Blatter als Beschuldigter vernommen
Die Schweizer Bundesanwaltschaft hatte das Verfahren gegen den FIFA-Boss wegen des "Verdachts der ungetreuen Geschäftsbesorgung sowie - eventualiter - wegen Veruntreuung" am Donnerstag eröffnet, Blatter wurde als Beschuldigter vernommen. Platini, Chef der Europäischen Fußball-Union (UEFA), soll von Blatter eine "treuwidrige Zahlung" in Höhe von zwei Millionen Schweizer Franken erhalten haben soll. Beide wiesen die Vorwürfe zurück. (Pressestimmen zum Fall Blatter)
Offiziell äußern kann sich die Ethikkommission kurioserweise auch wegen einer Entscheidung von Freitag erst zu endgültigen Entscheidungen: Das FIFA-Exekutivkomitee mit DFB-Präsident Wolfgang Niersbach hatte die Lockerung des "Schweigeparagraphen" 36 im Ethikcode verschoben.
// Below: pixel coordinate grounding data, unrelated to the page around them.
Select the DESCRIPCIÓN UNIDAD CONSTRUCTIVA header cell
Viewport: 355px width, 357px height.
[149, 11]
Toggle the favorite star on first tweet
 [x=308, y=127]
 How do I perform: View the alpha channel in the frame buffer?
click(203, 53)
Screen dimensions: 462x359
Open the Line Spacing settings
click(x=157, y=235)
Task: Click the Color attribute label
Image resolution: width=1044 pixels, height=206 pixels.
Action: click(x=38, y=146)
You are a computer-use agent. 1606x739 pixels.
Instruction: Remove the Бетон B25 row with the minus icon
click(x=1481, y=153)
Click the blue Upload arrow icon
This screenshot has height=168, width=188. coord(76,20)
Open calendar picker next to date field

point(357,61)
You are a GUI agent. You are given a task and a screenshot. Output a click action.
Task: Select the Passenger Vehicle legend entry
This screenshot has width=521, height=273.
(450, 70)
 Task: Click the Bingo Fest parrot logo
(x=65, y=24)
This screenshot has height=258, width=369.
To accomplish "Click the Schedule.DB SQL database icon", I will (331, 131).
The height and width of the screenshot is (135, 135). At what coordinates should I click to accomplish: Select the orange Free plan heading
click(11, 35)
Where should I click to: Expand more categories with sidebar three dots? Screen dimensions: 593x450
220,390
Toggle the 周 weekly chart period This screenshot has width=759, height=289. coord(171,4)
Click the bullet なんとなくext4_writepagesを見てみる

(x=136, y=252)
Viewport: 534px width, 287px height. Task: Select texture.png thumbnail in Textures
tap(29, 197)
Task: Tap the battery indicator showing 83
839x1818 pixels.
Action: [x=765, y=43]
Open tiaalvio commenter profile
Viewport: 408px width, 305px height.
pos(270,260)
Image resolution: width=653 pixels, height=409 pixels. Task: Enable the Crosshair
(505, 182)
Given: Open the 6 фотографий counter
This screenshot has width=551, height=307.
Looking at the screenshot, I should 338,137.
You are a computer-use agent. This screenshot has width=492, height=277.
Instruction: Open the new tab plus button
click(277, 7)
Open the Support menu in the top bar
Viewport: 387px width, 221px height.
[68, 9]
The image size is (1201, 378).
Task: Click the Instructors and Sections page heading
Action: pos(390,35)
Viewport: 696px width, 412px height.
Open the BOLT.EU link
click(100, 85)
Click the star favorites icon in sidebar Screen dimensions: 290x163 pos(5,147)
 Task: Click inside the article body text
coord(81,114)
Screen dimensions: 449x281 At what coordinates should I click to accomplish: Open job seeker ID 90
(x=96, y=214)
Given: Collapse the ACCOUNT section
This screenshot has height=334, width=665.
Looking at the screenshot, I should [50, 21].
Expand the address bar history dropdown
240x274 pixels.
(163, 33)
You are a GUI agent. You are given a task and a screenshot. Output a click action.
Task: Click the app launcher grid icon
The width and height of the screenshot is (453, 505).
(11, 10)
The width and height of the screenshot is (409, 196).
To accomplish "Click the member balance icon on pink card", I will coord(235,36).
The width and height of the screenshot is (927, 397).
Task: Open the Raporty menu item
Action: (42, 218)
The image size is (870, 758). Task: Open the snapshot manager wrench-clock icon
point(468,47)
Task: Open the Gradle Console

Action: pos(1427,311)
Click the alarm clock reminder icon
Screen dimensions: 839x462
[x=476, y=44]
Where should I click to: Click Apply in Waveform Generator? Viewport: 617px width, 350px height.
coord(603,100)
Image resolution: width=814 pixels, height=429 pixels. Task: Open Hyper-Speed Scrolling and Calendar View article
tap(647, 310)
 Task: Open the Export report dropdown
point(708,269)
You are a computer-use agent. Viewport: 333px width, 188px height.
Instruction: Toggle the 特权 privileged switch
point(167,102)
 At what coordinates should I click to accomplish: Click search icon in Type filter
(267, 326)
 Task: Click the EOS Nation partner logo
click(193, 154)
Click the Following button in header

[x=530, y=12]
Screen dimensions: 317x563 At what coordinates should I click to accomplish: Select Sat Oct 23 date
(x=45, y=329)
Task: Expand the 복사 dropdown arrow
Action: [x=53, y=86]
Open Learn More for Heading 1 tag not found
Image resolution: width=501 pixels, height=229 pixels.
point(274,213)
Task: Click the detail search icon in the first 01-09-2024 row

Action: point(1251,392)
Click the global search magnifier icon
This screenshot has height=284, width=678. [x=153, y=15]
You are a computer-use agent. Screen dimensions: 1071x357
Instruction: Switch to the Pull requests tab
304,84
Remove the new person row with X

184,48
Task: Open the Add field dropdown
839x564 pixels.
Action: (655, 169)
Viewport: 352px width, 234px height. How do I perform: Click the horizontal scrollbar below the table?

Zu laufenden Verfahren kann deshalb keine Auskunft erteilt werden. Federführend bei den Ermittlern der Ethikkommission ist wahrscheinlich Djimrabaye Bourngar aus dem Tschad, weil der Vorsitzende der Untersuchungskammer, Cornel Borbely, wie Blatter Schweizer ist.
Der im Fall führende Ermittler der Ethikkommission kann bei einem hinreichenden Verdacht unmittelbar eine Sperre gegen den Untersuchten beantragen.
Sperre gegen Beckenbauer 2014
Franz Beckenbauer wurde vor der WM 2014 zunächst provisorisch für 90 Tage für alle Aktivitäten im Fußball gesperrt, weil er auf Fragen der Kommission nicht geantwortet hatte. Später wurde die Sperre aufgehoben.
Fehlen ausreichende Beweise, folgen Anhörungen und Verhandlungen, die möglichen Sanktionen werden durch den Chef der rechtsprechenden Kammer, den deutschen Richter Hans-Joachim Eckert (München), ausgesprochen.
Als Ende Mai in Zürich sieben FIFA-Funktionäre verhaftet worden waren und die US-Anklage gegen insgesamt 14 Personen bekannt wurde, hatte die Ethikkommission noch am gleichen Tag reagiert und elf davon provisorisch für alle fußballrelevanten Tätigkeiten gesperrt.